Look through the data below and extract, unchanged, the lines from the one that contains "Click the 提交 (I) button" to the one that contains "This screenshot has width=1106, height=374.", both included.

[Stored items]
:::::

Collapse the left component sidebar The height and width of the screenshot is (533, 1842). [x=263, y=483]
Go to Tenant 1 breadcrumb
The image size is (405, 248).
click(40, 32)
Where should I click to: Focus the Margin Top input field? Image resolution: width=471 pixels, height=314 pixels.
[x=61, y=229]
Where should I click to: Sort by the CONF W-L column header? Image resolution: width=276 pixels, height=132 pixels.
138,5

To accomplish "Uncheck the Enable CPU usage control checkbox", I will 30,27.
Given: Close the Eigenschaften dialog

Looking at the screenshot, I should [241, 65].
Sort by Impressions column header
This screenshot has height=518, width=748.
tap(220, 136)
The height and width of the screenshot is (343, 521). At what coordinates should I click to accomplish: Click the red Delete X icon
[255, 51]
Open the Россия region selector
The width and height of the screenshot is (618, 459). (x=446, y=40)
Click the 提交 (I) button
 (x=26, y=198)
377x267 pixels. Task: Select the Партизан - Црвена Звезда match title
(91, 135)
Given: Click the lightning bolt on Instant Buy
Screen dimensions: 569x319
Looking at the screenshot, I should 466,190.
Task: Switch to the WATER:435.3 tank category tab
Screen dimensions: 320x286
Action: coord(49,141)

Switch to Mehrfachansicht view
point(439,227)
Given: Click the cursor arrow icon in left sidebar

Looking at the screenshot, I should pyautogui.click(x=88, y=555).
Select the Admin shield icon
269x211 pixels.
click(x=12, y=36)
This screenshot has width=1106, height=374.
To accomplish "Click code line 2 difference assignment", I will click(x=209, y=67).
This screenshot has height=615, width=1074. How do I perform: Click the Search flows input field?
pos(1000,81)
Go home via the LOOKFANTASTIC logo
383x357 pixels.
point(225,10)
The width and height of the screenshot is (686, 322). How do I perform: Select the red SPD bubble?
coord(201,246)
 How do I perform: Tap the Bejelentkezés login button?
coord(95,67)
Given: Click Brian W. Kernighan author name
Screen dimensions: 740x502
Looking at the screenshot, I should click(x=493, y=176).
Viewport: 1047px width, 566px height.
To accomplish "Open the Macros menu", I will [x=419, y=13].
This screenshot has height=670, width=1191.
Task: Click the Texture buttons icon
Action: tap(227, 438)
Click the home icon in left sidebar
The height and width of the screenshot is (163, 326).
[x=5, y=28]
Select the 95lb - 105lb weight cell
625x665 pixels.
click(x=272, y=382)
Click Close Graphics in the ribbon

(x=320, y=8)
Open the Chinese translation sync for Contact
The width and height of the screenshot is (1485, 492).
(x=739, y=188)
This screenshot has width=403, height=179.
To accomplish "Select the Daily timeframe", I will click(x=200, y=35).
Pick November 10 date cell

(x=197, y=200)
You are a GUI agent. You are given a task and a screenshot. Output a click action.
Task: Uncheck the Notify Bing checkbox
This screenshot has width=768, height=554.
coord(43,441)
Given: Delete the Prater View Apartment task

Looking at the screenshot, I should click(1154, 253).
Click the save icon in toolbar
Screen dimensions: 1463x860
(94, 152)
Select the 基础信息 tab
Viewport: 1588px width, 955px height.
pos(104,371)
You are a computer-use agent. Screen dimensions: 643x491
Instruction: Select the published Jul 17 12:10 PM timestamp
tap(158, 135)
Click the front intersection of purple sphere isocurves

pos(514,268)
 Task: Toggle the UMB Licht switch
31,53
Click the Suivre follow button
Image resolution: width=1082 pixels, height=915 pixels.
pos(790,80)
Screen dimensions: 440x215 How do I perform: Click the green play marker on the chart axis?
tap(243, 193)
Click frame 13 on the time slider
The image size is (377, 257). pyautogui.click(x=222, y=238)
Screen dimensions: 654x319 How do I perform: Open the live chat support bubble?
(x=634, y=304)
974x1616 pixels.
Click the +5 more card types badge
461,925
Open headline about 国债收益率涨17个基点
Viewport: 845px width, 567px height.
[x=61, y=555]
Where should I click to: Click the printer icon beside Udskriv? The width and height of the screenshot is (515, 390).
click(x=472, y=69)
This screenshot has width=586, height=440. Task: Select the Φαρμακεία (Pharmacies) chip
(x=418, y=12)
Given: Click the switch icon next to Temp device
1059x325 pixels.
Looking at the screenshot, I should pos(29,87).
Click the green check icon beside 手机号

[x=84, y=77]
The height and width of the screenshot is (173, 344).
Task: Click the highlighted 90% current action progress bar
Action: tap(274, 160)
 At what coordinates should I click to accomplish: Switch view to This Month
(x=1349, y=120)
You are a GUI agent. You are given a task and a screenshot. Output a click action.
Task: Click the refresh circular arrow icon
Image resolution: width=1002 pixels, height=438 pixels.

:::::

Task response =>
Click the 提交 (I) button
 (x=26, y=198)
377x267 pixels. Task: Select the Партизан - Црвена Звезда match title
(91, 135)
Given: Click the lightning bolt on Instant Buy
Screen dimensions: 569x319
Looking at the screenshot, I should 466,190.
Task: Switch to the WATER:435.3 tank category tab
Screen dimensions: 320x286
Action: coord(49,141)

Switch to Mehrfachansicht view
point(439,227)
Given: Click the cursor arrow icon in left sidebar

Looking at the screenshot, I should pyautogui.click(x=88, y=555).
Select the Admin shield icon
269x211 pixels.
click(x=12, y=36)
This screenshot has width=1106, height=374.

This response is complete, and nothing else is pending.